## Problem
Look through the entries below for the string "Open", and copy each line where it is found.

+++ Listed entries

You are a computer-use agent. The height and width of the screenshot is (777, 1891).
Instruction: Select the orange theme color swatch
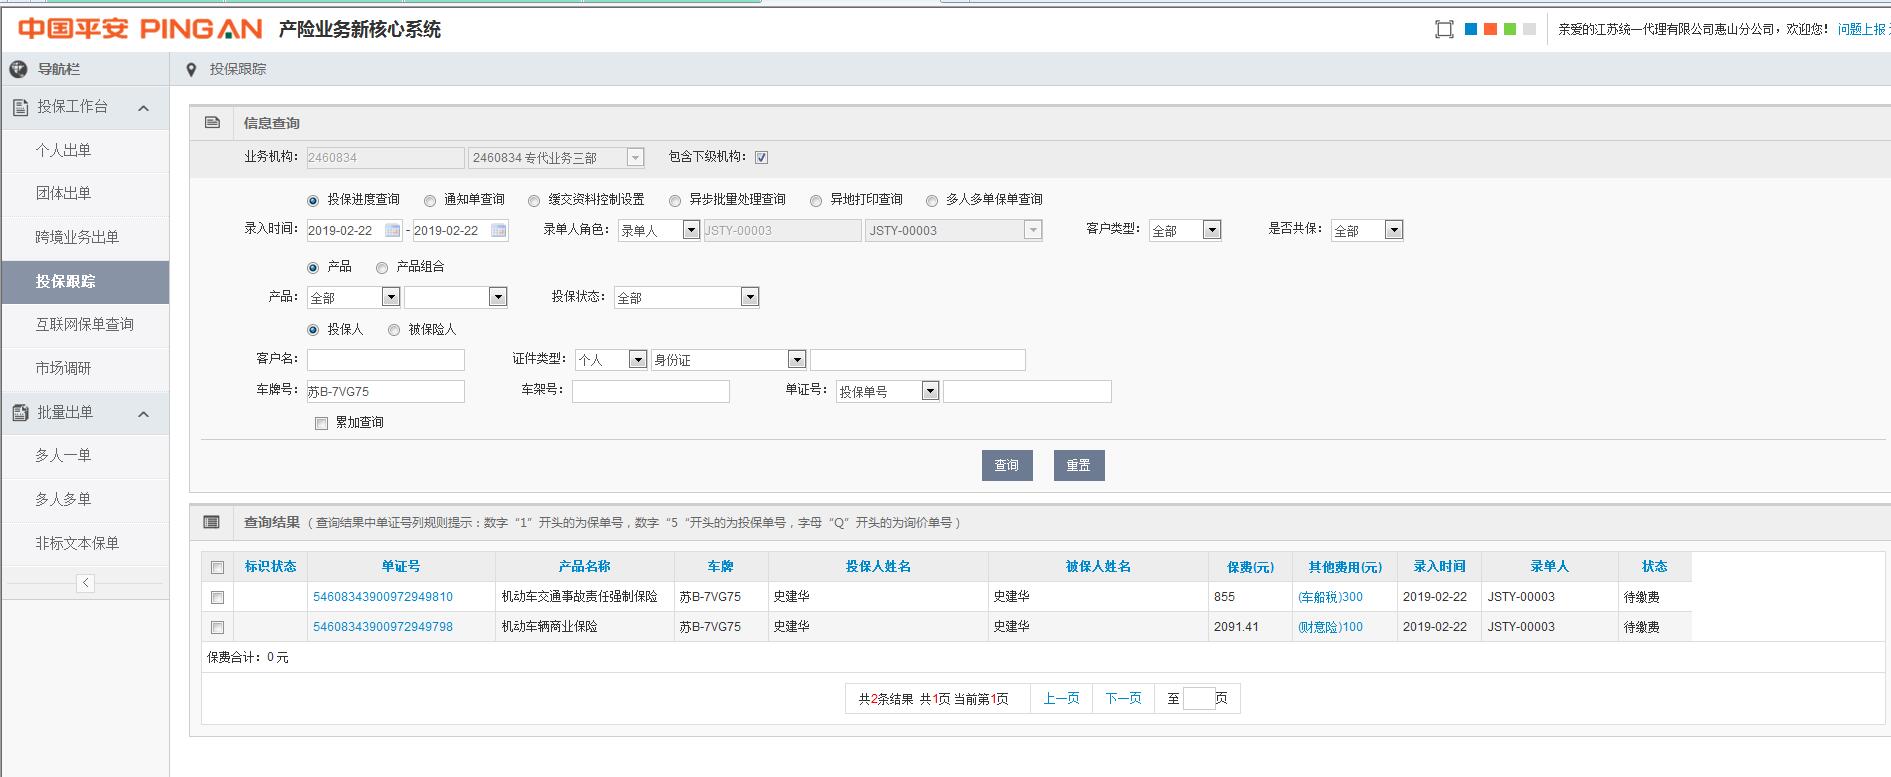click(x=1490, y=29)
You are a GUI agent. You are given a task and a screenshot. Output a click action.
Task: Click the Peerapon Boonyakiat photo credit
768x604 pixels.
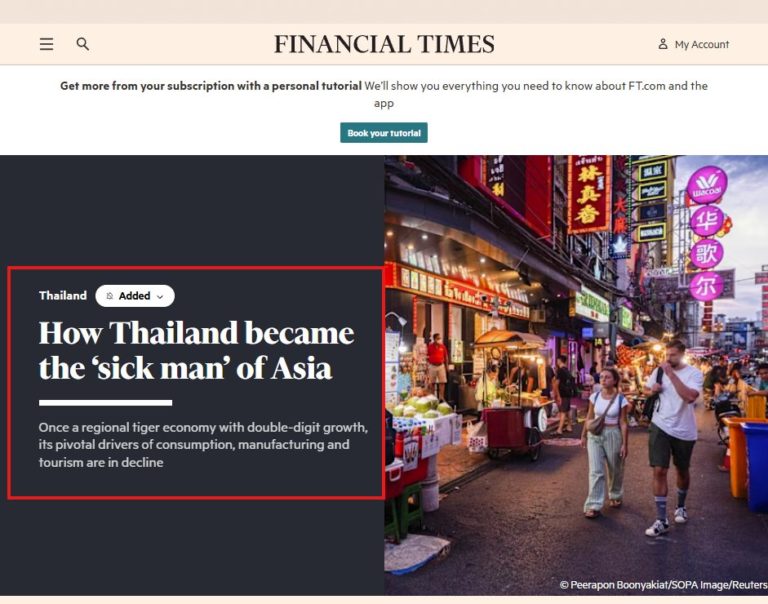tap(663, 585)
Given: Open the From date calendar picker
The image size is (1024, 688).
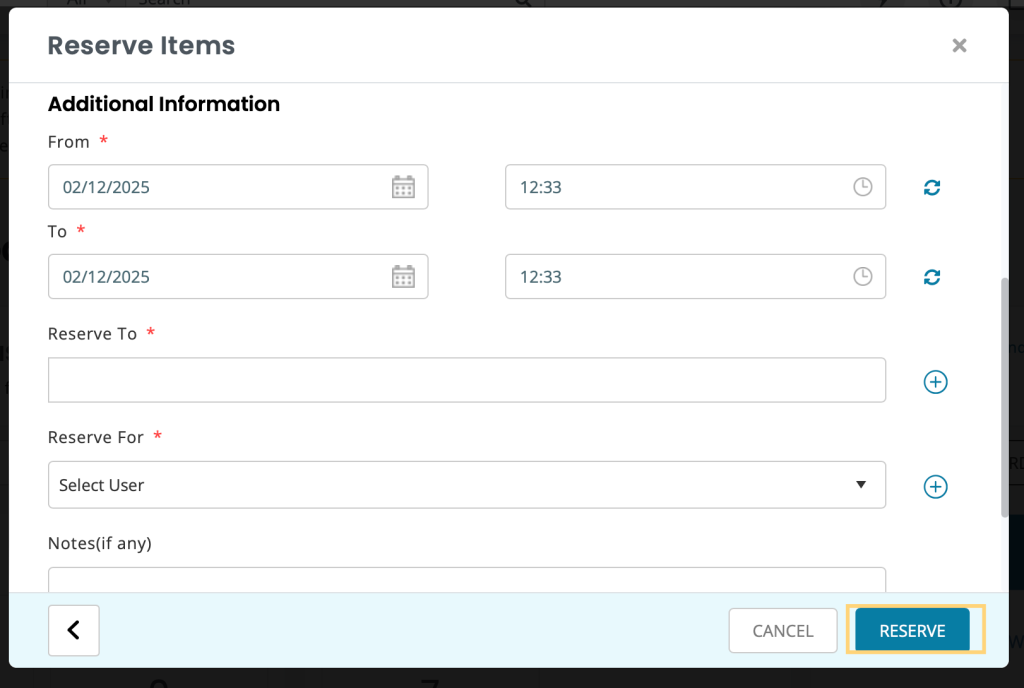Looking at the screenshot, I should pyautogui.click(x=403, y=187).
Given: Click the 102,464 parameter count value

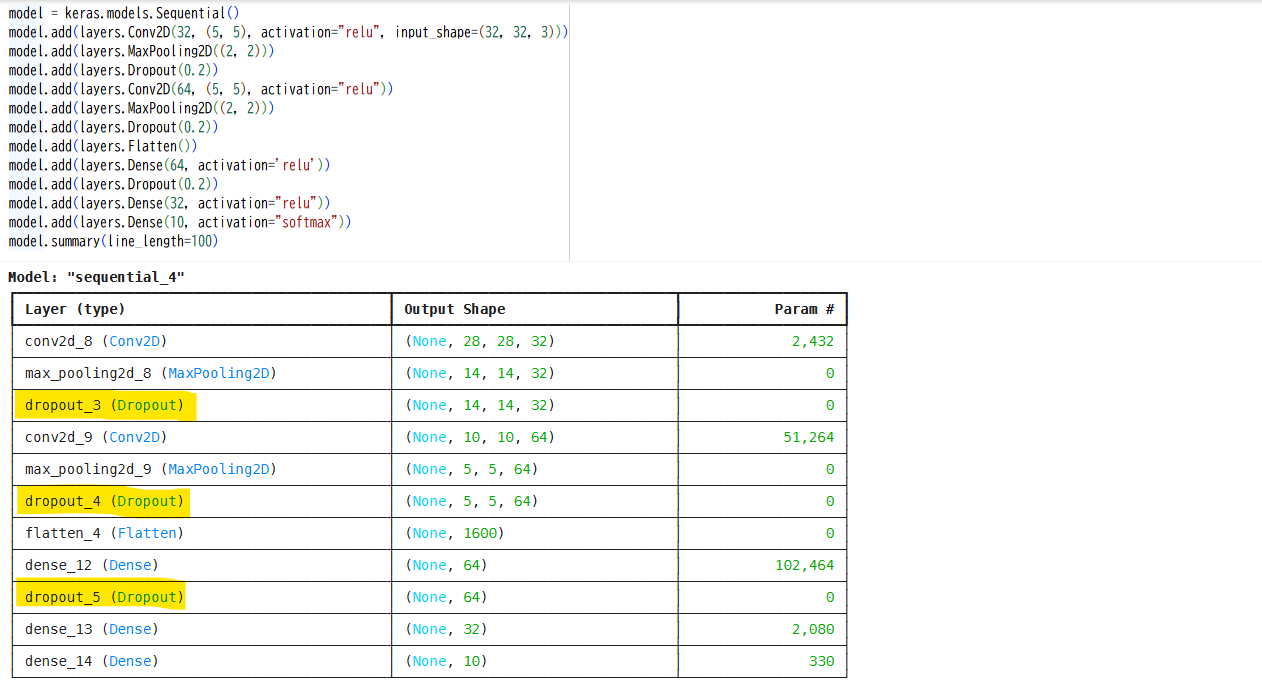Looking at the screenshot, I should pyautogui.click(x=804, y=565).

++++++
+++ Listed entries

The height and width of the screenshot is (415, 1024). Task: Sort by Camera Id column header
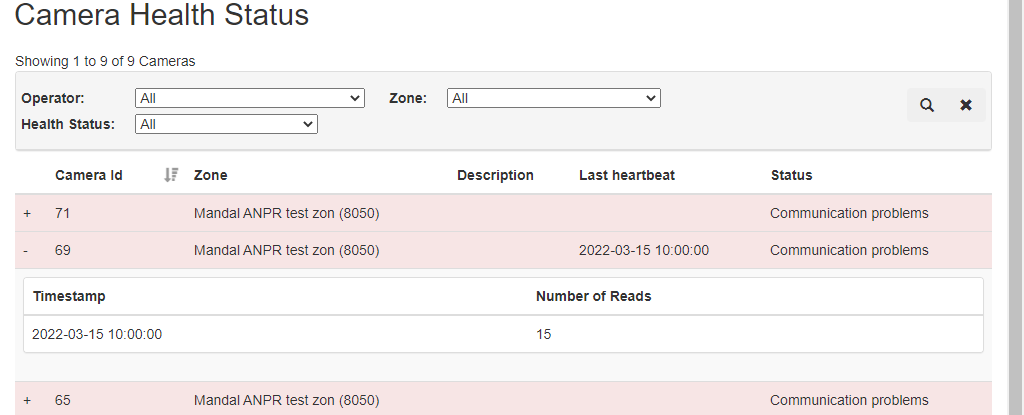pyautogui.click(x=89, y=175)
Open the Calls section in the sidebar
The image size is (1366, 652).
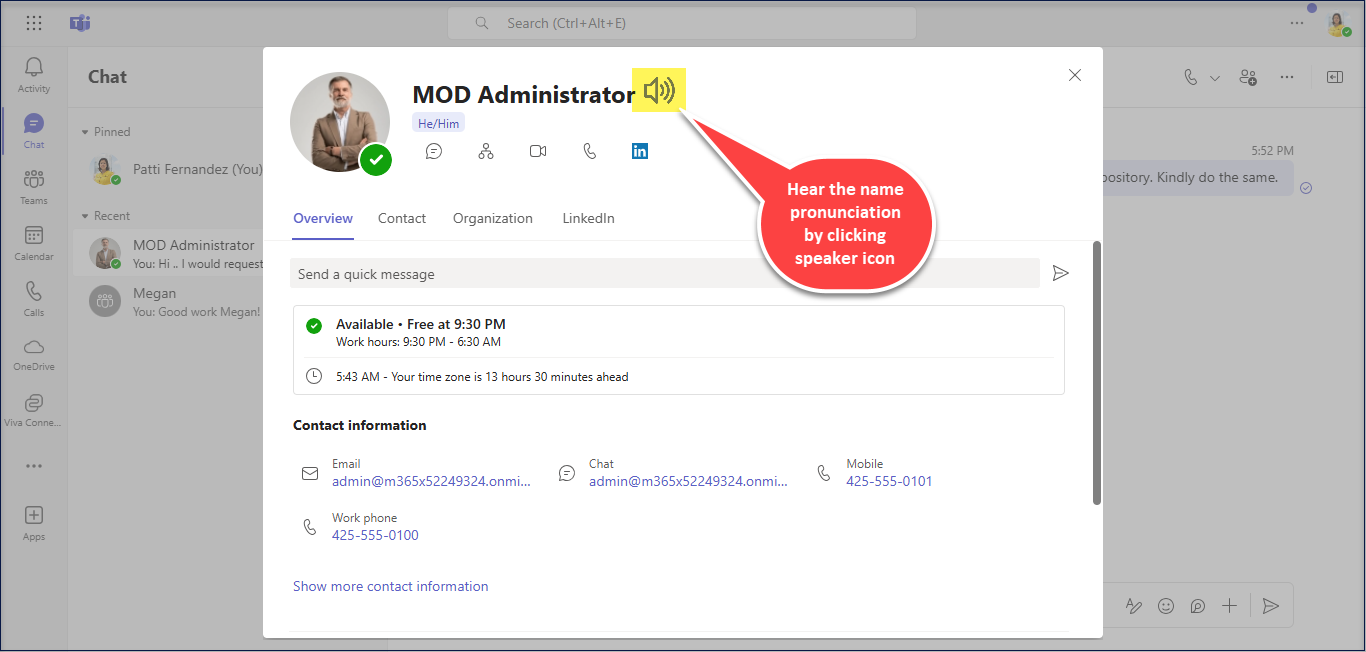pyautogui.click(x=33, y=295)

++++++
+++ Listed entries

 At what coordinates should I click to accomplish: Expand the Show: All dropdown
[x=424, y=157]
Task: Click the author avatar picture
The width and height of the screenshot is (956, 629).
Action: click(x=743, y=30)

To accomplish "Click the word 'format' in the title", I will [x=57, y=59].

++++++

## Task response
Given: Open the From date calendar picker
Open the Calls section in the sidebar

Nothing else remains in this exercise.